My son’s avatar stops digging and face-palms while I observe the smoking crater that once was me. The few, pitiful treasures I’d gathered are splattered across an empty grassy plain, glittering dewdrops of pain beneath the night sky.

The screen fades from red to gray. (Well, half of the screen fades. My son’s half is fine.)

After a few seconds my avatar reincarnates again, alone and unequipped in a field full of monsters, including the green explody kind.

“Dig!” my son commands. “Dig, you fool!”

I dig. Miraculously I manage to seal myself in the sod tomb, hands shaking on the controller. A happy little accident, as Bob Ross would say.

I am never going to survive a day of this, I think. I ready my ‘dig/punch’ function, determined to land at least one hit before getting detonated.

“Good job, Dad.”

Wait, what? Was that positive reinforcement?

Gradually the thrill of not dying is replaced with the dissatisfaction of sitting in a crummy hole. “This is boring. When do I get some payback?”

“Stay there,” my son says. “We’ll get to that.”

I look over at his side of the screen: he’s sprinting across the monster-laden plain recovering my lost goodies. “I’ll be there in a minute.”

And suddenly, it’s my son, the wise, old mentor.

“We’ll talk about retribution, after you make some armor.”


BAD DAD, PART I: SOMETIMES I’M A BAD DAD

MINECRAFT MINISERIES

Sometimes I’m a bad dad.

About two years ago, my son made this point effectively and unintentionally. We were visiting my sister, and an argument broke out around the XBOX and whose turn it was. I went to the game room to investigate, and in the mayhem, somebody handed me a controller. Cool uncle, right?

“Here, Uncle Ben, it’s your turn.”

“Um. Okay. What are we playing?”

“Minecraft.”

I’d heard of Minecraft. I’d heard a lot about Minecraft. In fact, I’d heard so much about Minecraft that I’d deliberately avoided it. “Mine-Crack” some of the kids called it. With all those nieces and nephews staring at me, though, I froze. The people had decided. Who was I to argue?

I am not an uncoordinated person, but the XBOX controller for Minecraft can be tricky, with its multi-colored buttons, dual control sticks, dual triggers, D-Pad, and dual bumpers. Even worse when all your nieces and nephews are staring at you, and you’re trying desperately to maintain that thin façade of coolness that all adults think they wear, even after getting blown up several times by a green proximity bomb with legs.

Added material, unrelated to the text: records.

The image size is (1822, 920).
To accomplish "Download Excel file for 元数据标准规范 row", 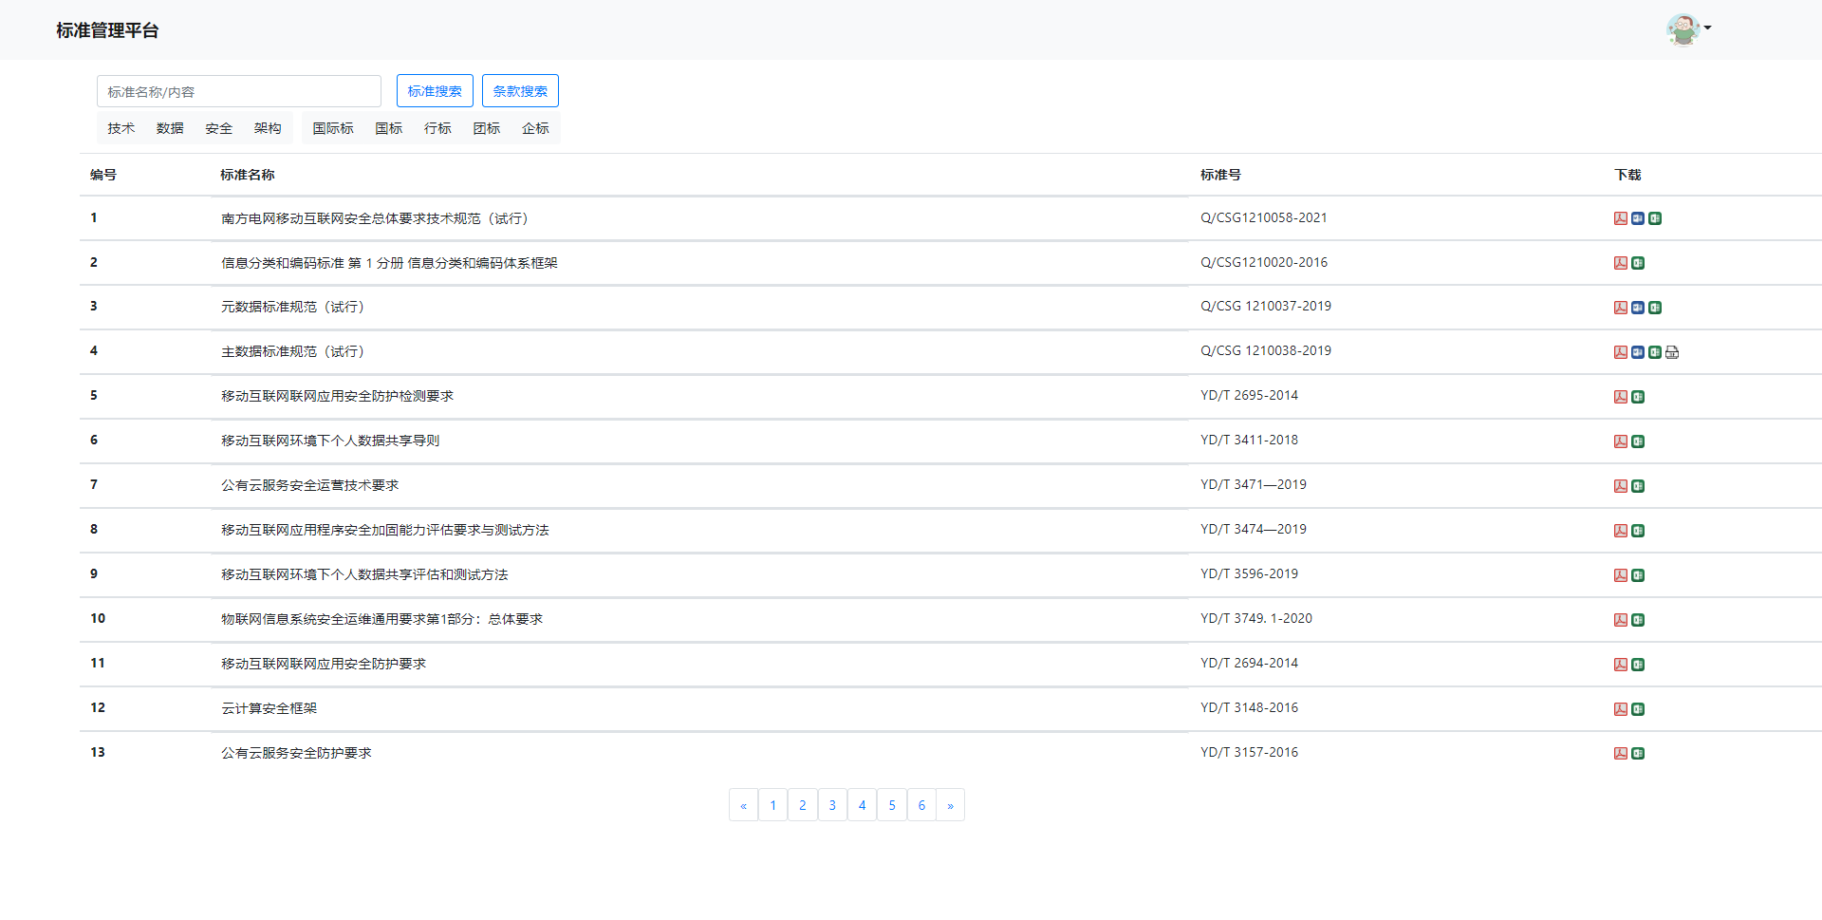I will tap(1654, 308).
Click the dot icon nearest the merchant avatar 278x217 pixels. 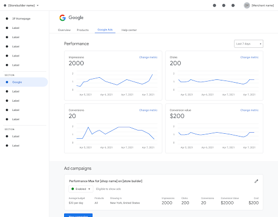233,5
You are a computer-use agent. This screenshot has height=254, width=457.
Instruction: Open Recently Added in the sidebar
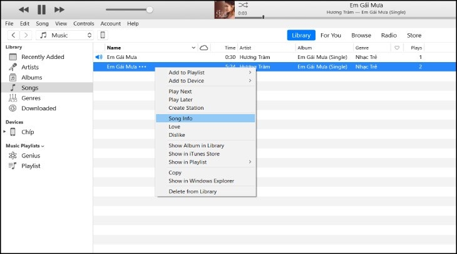(x=42, y=57)
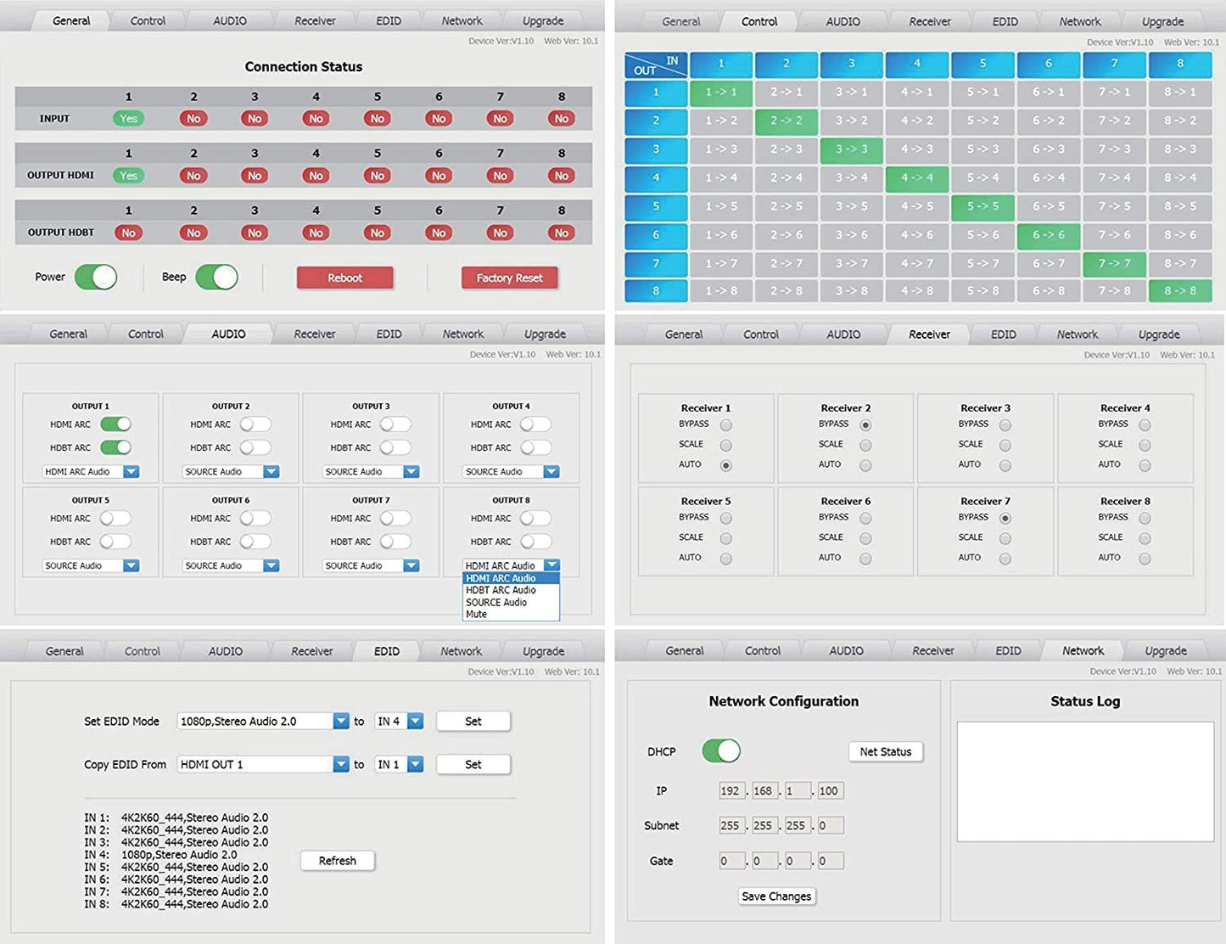
Task: Disable HDBT ARC on Output 1
Action: [x=115, y=447]
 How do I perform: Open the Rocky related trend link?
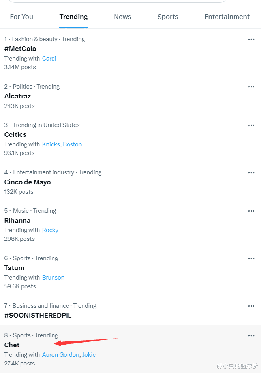(x=50, y=230)
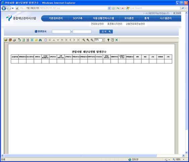Open the page zoom 100% dropdown in status bar
This screenshot has height=162, width=189.
[184, 159]
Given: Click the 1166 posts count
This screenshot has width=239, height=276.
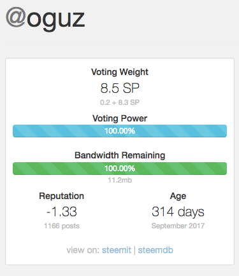Looking at the screenshot, I should [62, 226].
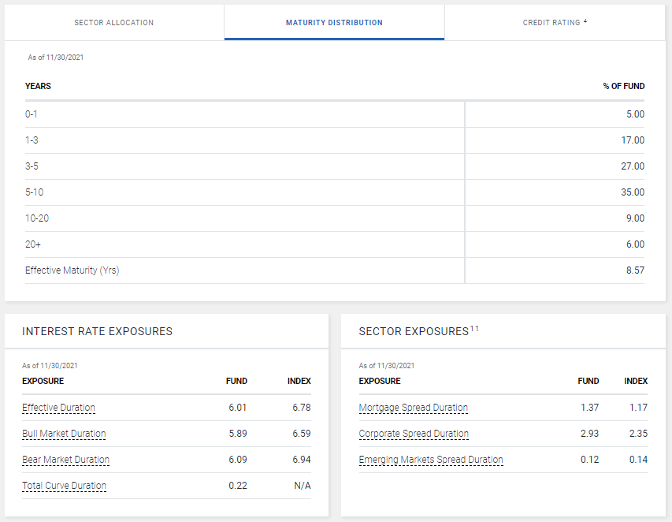Open footnote 11 next to Sector Exposures
Viewport: 672px width, 522px height.
click(474, 329)
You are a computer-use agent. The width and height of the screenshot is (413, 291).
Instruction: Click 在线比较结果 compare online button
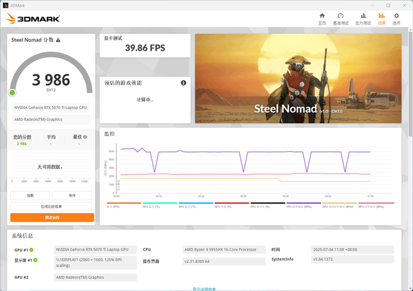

My youngest daughter sets down her controller and re-explains the controls to me while the rest of the cousins giggle. And from the back of the cousin pile my son’s voice cuts through chatter like Minecraft’s infamous diamond blade:

“You know, all I ever wanted in elementary school was to spend a day playing Minecraft with Dad. And I never got to.”

That hit me right between the triggers. Or maybe the D-Pad. He’s 16 years old, and probably too grown up to care anymore, but I had never once played Minecraft with him. Not even for an hour, though I’d listened to him talk about it endlessly.

The point of being a parent, I think, is so you can feel bad about yourself more often, perhaps hoping eternally that you might get at least one thing right.

So for Christmas, I gave him a copy of Minecraft in his stocking. I’m probably the only historical example of a lame dad giving his sixteen-year-old son a five-year-old copy of Minecraft. About eight years too late, if you don’t think too hard about the math.

He sorta grinned when he took off the wrapping paper. “You know how old this is, right?”

“Yeah.” I grinned back. “But I’ve got the day off.”